Os problemas enfrentados por esses jovens vão além do desemprego, abrangendo questões de saúde mental. O estudo revela que muitos lidam com depressão e o uso problemático de substâncias. Aproximadamente 30% dos jovens admitiram que não conseguem controlar o consumo de álcool, cigarro ou outras drogas. Essa situação de vulnerabilidade é refletida em aspectos cotidianos como a precariedade habitacional, a interrupção da educação e a dependência de trabalhos informais.
Adicionalmente, os dados mostram que, entre os que estão empregados, apenas 15% ocupam postos de trabalho formal. A maioria (76%) está inserida em atividades informais, como comércio e prestação de serviços, prevalecendo empregos pouco qualificados. Essa realidade também se divide entre gêneros e regiões, com uma taxa de emprego mais alta entre homens e na área Metropolitana de Buenos Aires.
No que se refere à saúde, 78% dos jovens não têm acesso a planos de saúde, dependendo exclusivamente dos serviços públicos, além de 40% relata viver em áreas consideradas inseguras. A saúde mental dos jovens é um ponto crítico: mais de 70% manifestaram problemas frequentes de nervosismo ou ansiedade, enquanto mais da metade mencionou sentir apatia ou depressão.
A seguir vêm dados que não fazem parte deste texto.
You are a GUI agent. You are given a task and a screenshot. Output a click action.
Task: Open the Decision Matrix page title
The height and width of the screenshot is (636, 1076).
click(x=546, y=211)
Por fim, a pesquisa aponta que 66% dos jovens busca informações sobre assuntos atuais nas redes sociais, com Instagram e Facebook se destacando como fontes preferidas. O estudo destaca que níveis mais altos de escolaridade estão associados ao uso intenso do Instagram e a uma diversificação nas fontes de informação, enquanto os jovens com menor escolaridade tendem a confiar mais em mídias tradicionais, como a televisão. Essa realidade multifacetada ressalta a urgente necessidade de políticas públicas dirigidas à melhoria das condições de vida da juventude argentina.